The extent of pollution was lower (and therefore better) at Manali Village (185, moderate) while no data was available with respect to Manali in the city, which had returned some of the worst readings over the past few days.



In comparison, pollution levels had come down markedly in Bengaluru (mostly in the green, and satisfactory) though some poor levels continue to be reported from Hyderabad.

Enabling weather trends

So, what could be the trend of enabling weather factors for Chennai today? Especially, with the once-mighty Cyclone Bulbul having blown over and faded far out to the East-North-East across the Sunderbans and adjoining Bangladesh?

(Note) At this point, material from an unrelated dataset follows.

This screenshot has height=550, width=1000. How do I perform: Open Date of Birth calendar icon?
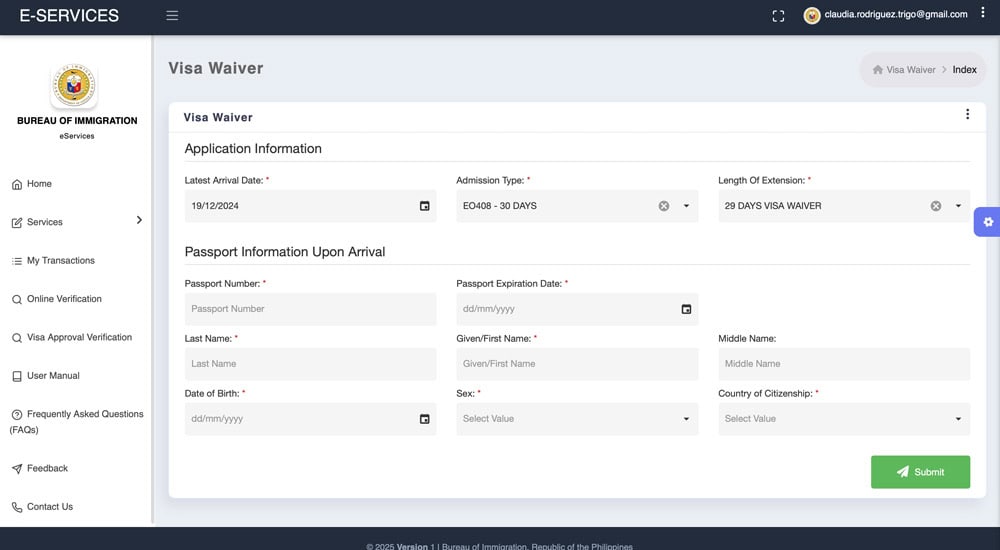tap(424, 419)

According to the Chennai Met Office of India Meteorological Department, city can expect westerly to north-westerly winds at 4.3 km/hr; temperature and dew point temperature locked at 27.5 degrees Celsius each; humidity at the maximum of 100 per cent under partly cloudy conditions at 5.30 am..

RainViewer has reported early morning showers from places North of Chennai — across the Mettu-Naidupetta-Sullurpetta-Varadiahpalem-Gummidipoondi belt — as well as Avadi-Ramapuram-Sriperumbudur to its South.

Change in wind direction?

According to, an IBM Business, and WeatherBug, the winds might change course to being seasonal and weather-friendly easterly to north-easterly as the day (Sunday) wears on.

It should also be remembered that Chennai, being a coastal area, witnesses high evaporation from the neighbouring seas (Bay of Bengal). When the wind blows from the sea to land, it carries moisture.

When the moist air mass impacts hills closer to the coast, or get lifted up through other means (inherent convection), this can cause rainfall. These rains occur mostly during the day, and cannot be accurately predicted.